Diario IDEAL 15 diciembre 2010

No soy nada mitómano. No me gusta elevar a los altares a los muertos ni pensar que los vivos están tan cerca de Dios que rozan su ‘pluscuamperfección’. Hay dos excepciones: una de cine, y otra, musical. Pero son excepciones al fin y al cabo. Los que habitualmente sigan estas letras sabrán que hablo de Norma Jean Baker y James Douglas Morrison Clarke. Pero no hay más.

Sin embargo, y sin llegar a los niveles de mito, los humanos, al menos el que suscribe, tiene una serie de referentes vitales que, más o menos, pueden llegar a ser guía o faro a la hora de desarrollar un trabajo, una ilusión, una afición, etc. Insisto; jamás llegan a ser mitos.
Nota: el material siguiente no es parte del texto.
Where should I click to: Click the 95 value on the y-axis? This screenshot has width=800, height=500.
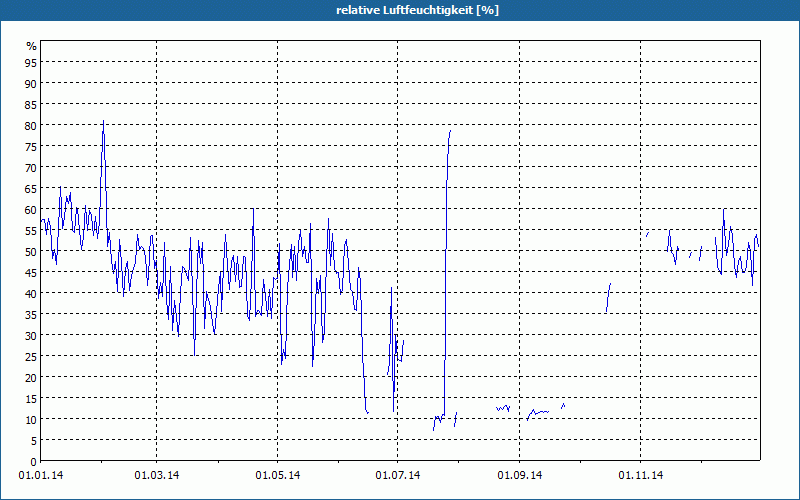pos(31,62)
Y dentro de este perfil de referente vital, algunos usamos una parte de nuestra vida para intentar llegar más lejos o ser más fuertes, más rápidos, ‘más mejores’… Por eso nos volcamos con el deporte. Con sus valores; con sus sacrificios; con sus victorias; con todo lo bueno que tiene para el ser humano mover las piernas, el corazón, el alma y hasta una bandera, con toro o sin él. Pero es aquí donde además llegan los momentos en los que, como es mi caso, al ver a unos de tus faros tragado por la violencia del mar, sientes el mismo vacío que al perder un ser querido. Así es. Así me pasó -estoy en ello todavía- desde que el pasado jueves me levanté con la noticia de la detención de MD. Noto una extraña sensación de vacío, de olvido, casi de enajenación mental transitoria al dejar de lado mi papel de abogado, para ponerme en la piel de una mujer que un día decidió tirar por el retrete, no ya una carrera cargada de títulos, sino esas miles de putas horas entrenando en soledad en las que tus muertos te visitan a menudo porque usas su referencia para cargarte en ellos por la dolorosa sensación que produce entrenar, además, en soledad. Es lo más ingrato y gris del deporte. Lo que jamás se ve.

Correr es el único deporte en que dependes de ti mismo: zapatillas, pantalones, camiseta y ¡tira millas! como aquel niño llamado Gump. Podríamos pensar en la natación como equivalente, pero con esos megaligeros monos que te mejoran la flotación, ya llevas algo diferente al que, subido en dos zapatillas de deporte, corre y recorre los puñeteros kilómetros por el gustazo de que su cuerpo genere las endorfinas suficientes para pensar que, pese a la putrided que nos rodea, hay momentos en los que saboreas cómo esas endorfinas te chorrean por todos los poros de la piel y casi consigues una felicidad dificilmente alcanzable en otras tareas vitales.

Toda mi vida he practicado deporte. Y mis hijos los hacen también. Y el pasado jueves estábamos los tres jodidos. Ellos no alcanzan a entender como la mierda se cuela por las venas de tu tarjeta de crédito llevándote al infierno. Ese virus está reservado para los que, habiendo llegado tan alto, se pegan el hostión del siglo poniéndonos la cara colorada a los pringaos que sudamos la camiseta por el mero placer de hacerlo. Es la grandeza y la misera del ser humano. Hoy más mísero y asqueroso que nunca. La sombra del Doctor Menguele es alargada y ha dejado en pelota picada al Dr. Frankestein. El virus llamado MD no tiene cura, cabalga a sus anchas por pistas, carreteras y terrenos de juego que huelen a billete de quinientos euros. La autora del virus sabrá qué explicaciones dar al hijo que espera. Yo aún no he podido ni atisbarlo con los míos.

Y pese a este olor nauseabundo de sangre alterada por ‘yonkis’ de cuenta corriente, estos días he entrenado con más ganas que nunca a sabiendas de que si viene el virus podré defenderme contra él, sólo con mi corazón. Mi culo no se lo presto a nadie que pueda meterme un ‘támpax’ adulterado. Prefiero morir corriendo descalzo que ganar subido un ataúd vestido del Conde Drácula.